This is precisely the question I posed to the Edot students yesterday. How can you tell if someone is Jewish? If we can figure out the answer to that question, we can have a good chance of figuring out what it means to be Jewish. We had quite an animated and fruitful discussion each session, during which students shared what they have learned to date at home and at school about Jewish symbols, rites, holidays, food, clothing, music, etc.
We concluded that to be Jewish means to be a member - a citizen, if you will - of the oldest surviving nation on our planet. We conform to the four necessary attributes of a nation - we have a language, a land, laws, and history in common. Because of our very long and unique history, we were forced to live outside of our land - Israel - for almost two millenia (some of us, we will learn, even longer than that!), but we always kept its memory alive in our hearts and minds. We kept our Hebrew language in our prayers, and also integrated it into new languages spoken in Europe, Spain and Portugal, the Middle East and North Africa - Yiddish, Judeo-Spanish (Ladino), and Judeo-Arabic, respectively. And we studied and taught the Torah, which we had written down during the Babylonian Exile, some 2,500 years ago. The Torah is both our national history book (along with succeeding Biblical books in the "Prophets" and "Writings" section of our Hebrew Bible) and our constitution. What we refer to as commandments, are the laws of our nation.
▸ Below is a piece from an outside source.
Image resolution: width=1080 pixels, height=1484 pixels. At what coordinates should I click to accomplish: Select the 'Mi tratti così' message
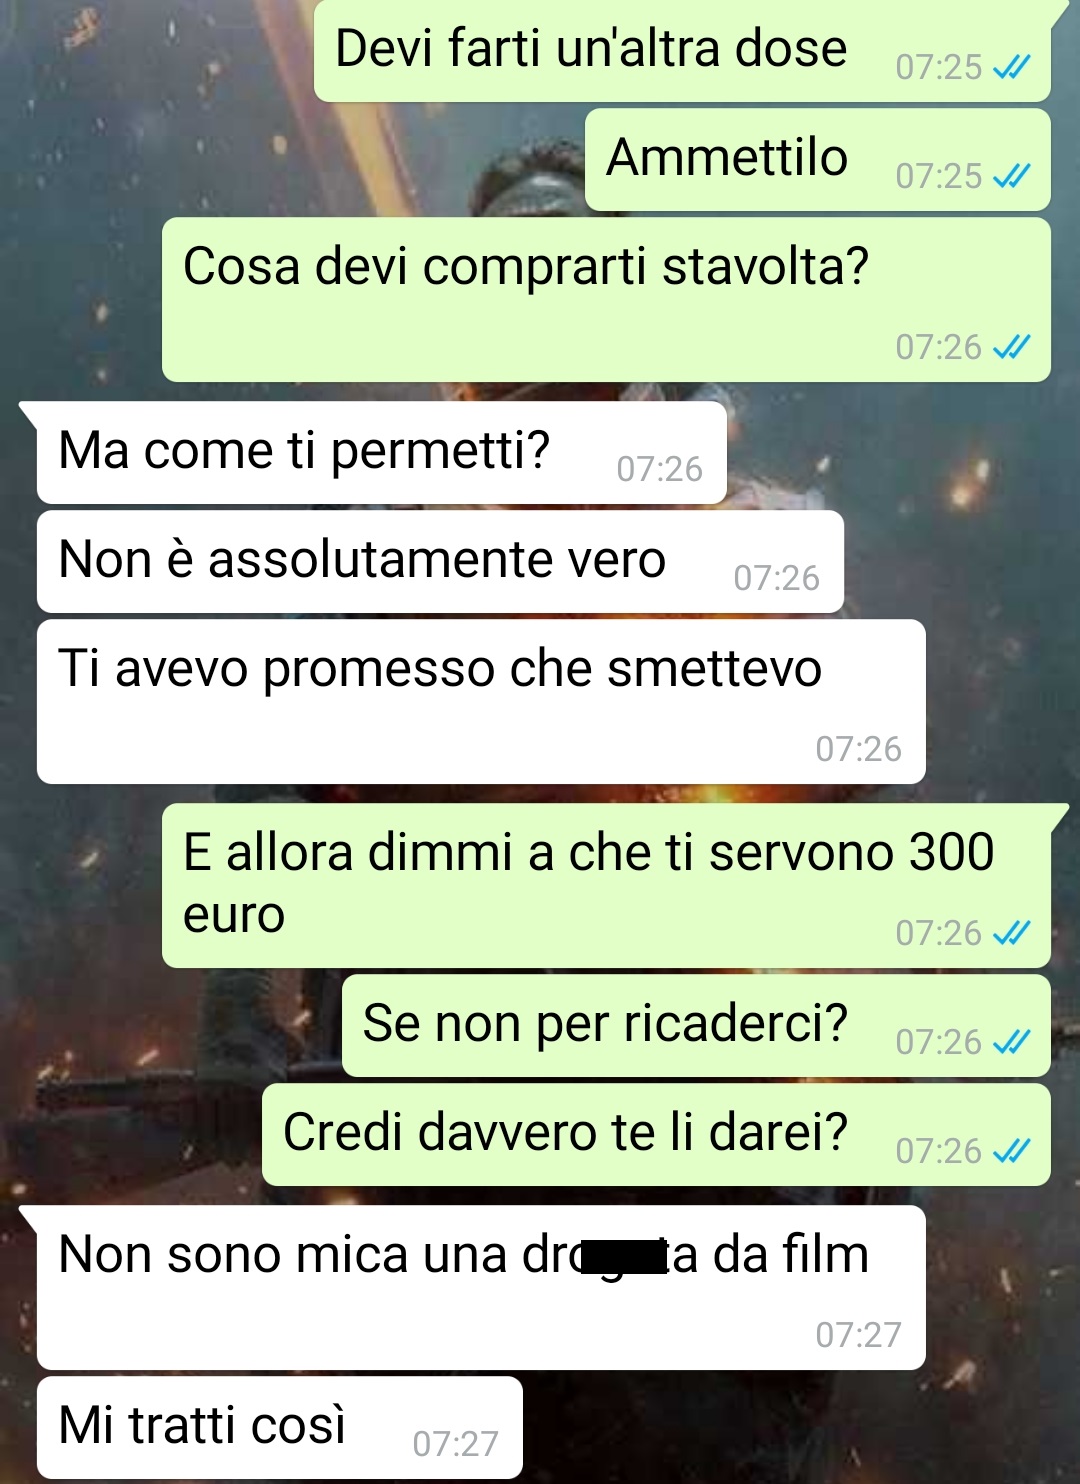279,1428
We looked at our holidays and religious rites, and saw that each was developed very carefully by the Talmudic era Rabbis, to keep our national memory and pride alive. We concluded our discussion by having the students share what they thought we should study in JQuest in order to ensure that a new generation will learn enough about our nation to transmit the memory and pride of our roots to a new generation after them. We should, the students said, study Hebrew, Jewish history, the geography of Israel, and learn the important laws.
This is precisely what I intend to share with them, as my teachers and parents shared with me. Am Yisrael Chai - the Nation of Israel lives!
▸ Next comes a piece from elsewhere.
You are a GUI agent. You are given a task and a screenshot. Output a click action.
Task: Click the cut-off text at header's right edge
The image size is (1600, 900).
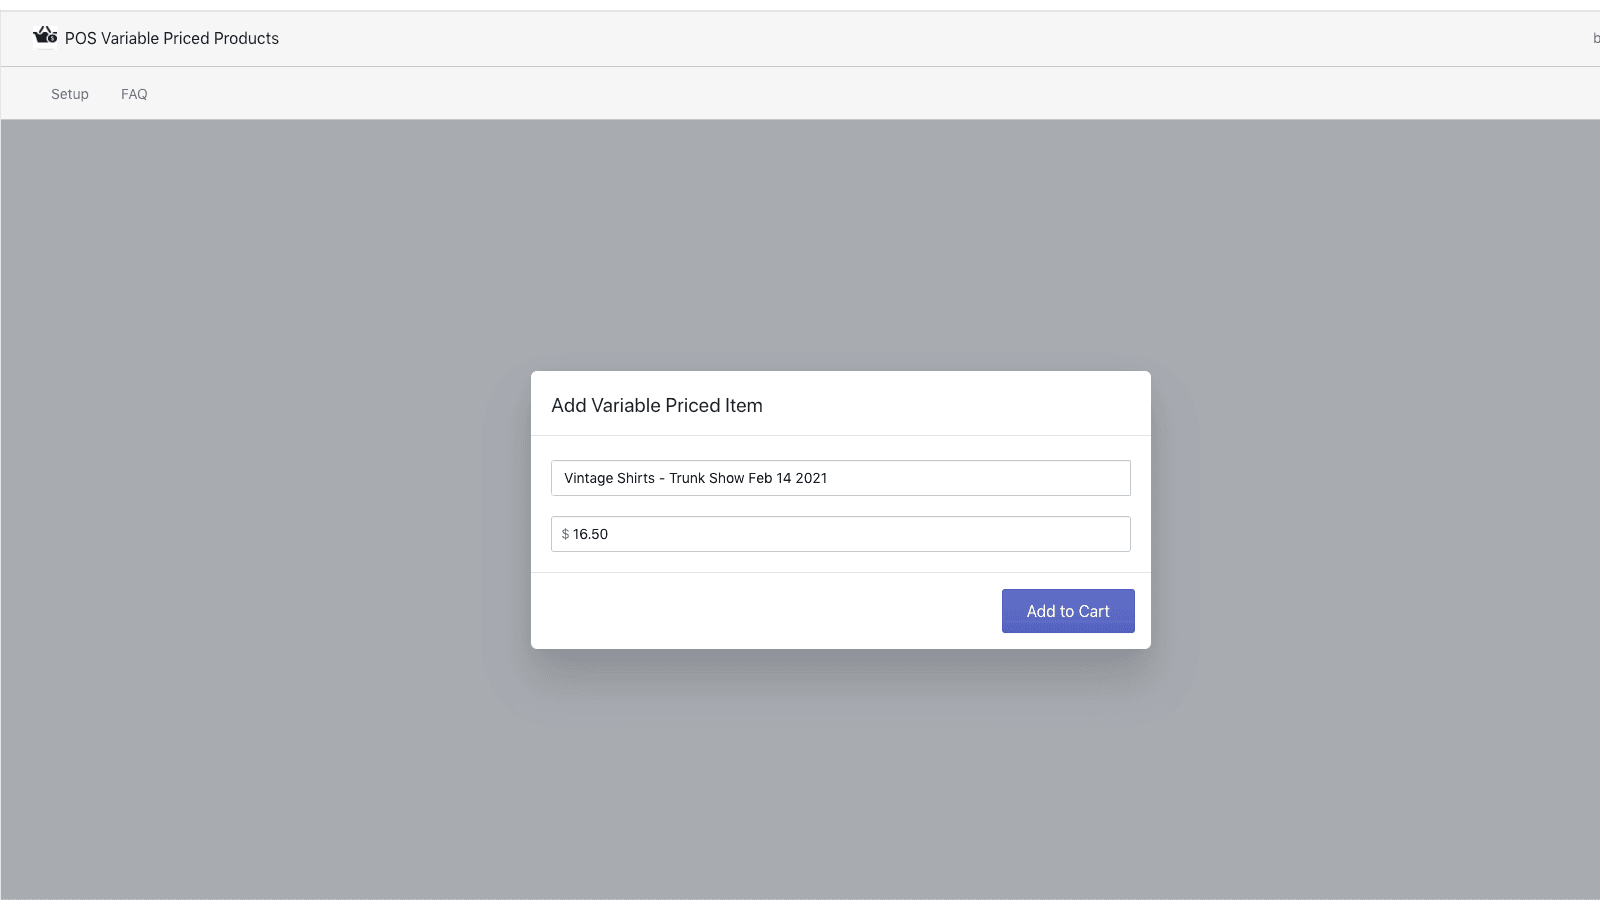click(x=1595, y=38)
There were lots of ideas to share about how you can tell if someone is Jewish... |
...which a TA each session wrote on the board as they were shared. |
What should we learn in JQuest this year to help us be good citizens of the Jewish nation? Hebrew was the first subject that came up. And so we began our Hebrew studies for this school year with a review of the Hebrew Through Movement program vocabulary. Almost all the students were familiar with the program from last year, and what a wonderful surprise for me to realize that they had all remembered so much of the foundational vocabulary.